# Bolk type Egyptian Swifts



## dewlap1 (Nov 28, 2009)

So are there any other breeders and flyers of pure bred Bolk Egyptian Swifts here in the US ?

I sure enjoy their flying ability they fly in any weather, snow rain, hot cold and high winds.


----------



## dewlap1 (Nov 28, 2009)

Young Achdar Bolk,


----------



## dewlap1 (Nov 28, 2009)




----------



## dewlap1 (Nov 28, 2009)

My Egyptian Swift Pigeons in Flight


----------



## dewlap1 (Nov 28, 2009)

Does anyone have any Egyptian swifts? or are interested in this breed?


----------



## Ilovepigeons42 (Jul 16, 2017)

I have a couple but they don't fly good how long do yours fly for


----------



## dewlap1 (Nov 28, 2009)

Mine will fly short flights of 15min's to 2 hours. They will fly high, low and mid levels. These have been the BEST fliers that I have ever had!


----------



## Jay3 (May 4, 2008)

Pretty birds.


----------



## dewlap1 (Nov 28, 2009)

Thank you,

pigeons42, what type or family of Egyptian swifts do you have? Colors? How long have you had them.
When I got mine, they were never flown at all. It took months before they settled in and started to fly. Never lost any


----------



## Ilovepigeons42 (Jul 16, 2017)

Here is a picture on mine what would they be


----------



## Ilovepigeons42 (Jul 16, 2017)

They produce all white babies


----------



## SRSeedBurners (Jul 22, 2015)

Wow, those Egyptian Swifts look amazing. They look fast too. Just what I need to outrun the Coopers Hawks around here.


----------



## Ilovepigeons42 (Jul 16, 2017)

I'll trade ya for a pair of Budapest highfliers


----------



## dewlap1 (Nov 28, 2009)

Picture is too big, I could not see the complete bird.


----------



## SRSeedBurners (Jul 22, 2015)

dewlap1 said:


> Picture is too big, I could not see the complete bird.


You can left-click on the image and select 'view image' (firefox) and it will resize the image to your browser. Chrome/IE may have a different wording but all browsers will view the image in relation to your screen size.


P.S. you ever sell birds from your Egyptians?


----------



## dewlap1 (Nov 28, 2009)

Okay, back in business, they fixed the problem.

SRSeed.. I may have some to sell in the fall. It is in the upper 90's now, too hot to ship.

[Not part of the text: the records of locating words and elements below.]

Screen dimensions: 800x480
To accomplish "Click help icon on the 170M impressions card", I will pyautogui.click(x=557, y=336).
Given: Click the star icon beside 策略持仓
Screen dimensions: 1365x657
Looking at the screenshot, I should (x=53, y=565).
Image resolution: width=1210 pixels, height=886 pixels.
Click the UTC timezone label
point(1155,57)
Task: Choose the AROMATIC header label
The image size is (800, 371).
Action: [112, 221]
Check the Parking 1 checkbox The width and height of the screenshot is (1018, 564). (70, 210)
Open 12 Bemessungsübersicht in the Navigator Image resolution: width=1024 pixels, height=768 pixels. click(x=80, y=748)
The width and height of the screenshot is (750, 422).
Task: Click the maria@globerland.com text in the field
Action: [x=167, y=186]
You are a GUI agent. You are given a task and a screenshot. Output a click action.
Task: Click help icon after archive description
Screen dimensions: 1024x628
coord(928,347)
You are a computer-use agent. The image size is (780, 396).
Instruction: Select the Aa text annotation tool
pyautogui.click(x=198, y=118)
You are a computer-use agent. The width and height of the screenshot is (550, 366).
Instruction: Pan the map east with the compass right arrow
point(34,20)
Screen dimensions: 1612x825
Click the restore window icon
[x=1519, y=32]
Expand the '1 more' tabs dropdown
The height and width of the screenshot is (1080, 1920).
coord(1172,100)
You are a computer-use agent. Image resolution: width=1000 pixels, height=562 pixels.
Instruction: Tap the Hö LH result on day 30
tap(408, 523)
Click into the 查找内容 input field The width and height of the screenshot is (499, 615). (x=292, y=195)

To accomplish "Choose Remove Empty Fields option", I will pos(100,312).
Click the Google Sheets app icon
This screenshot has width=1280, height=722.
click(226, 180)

Yes they are fast, can out fly the hawks & falcons! in two years only lost 3 birds, they fly everyday.

Ilove pigeons, PM me. I hate to tell you that those are not pure Egyptian swifts... sorry


----------



## Ilovepigeons42 (Jul 16, 2017)

Hey I don't know how to PM but what's up my friend yah I dunno but I think they might have a mix of homer blood down the line


----------



## YaSin11 (Jul 23, 2009)

dewlap1 said:


> My Egyptian Swift Pigeons in Flight


 
Very nice pictures dewlap1!

Thank you for sharing. I was not aware of this beautiful breed of pigeons.

Impressed to read that they free fly and apparently quiet fast also.

Good Luck


----------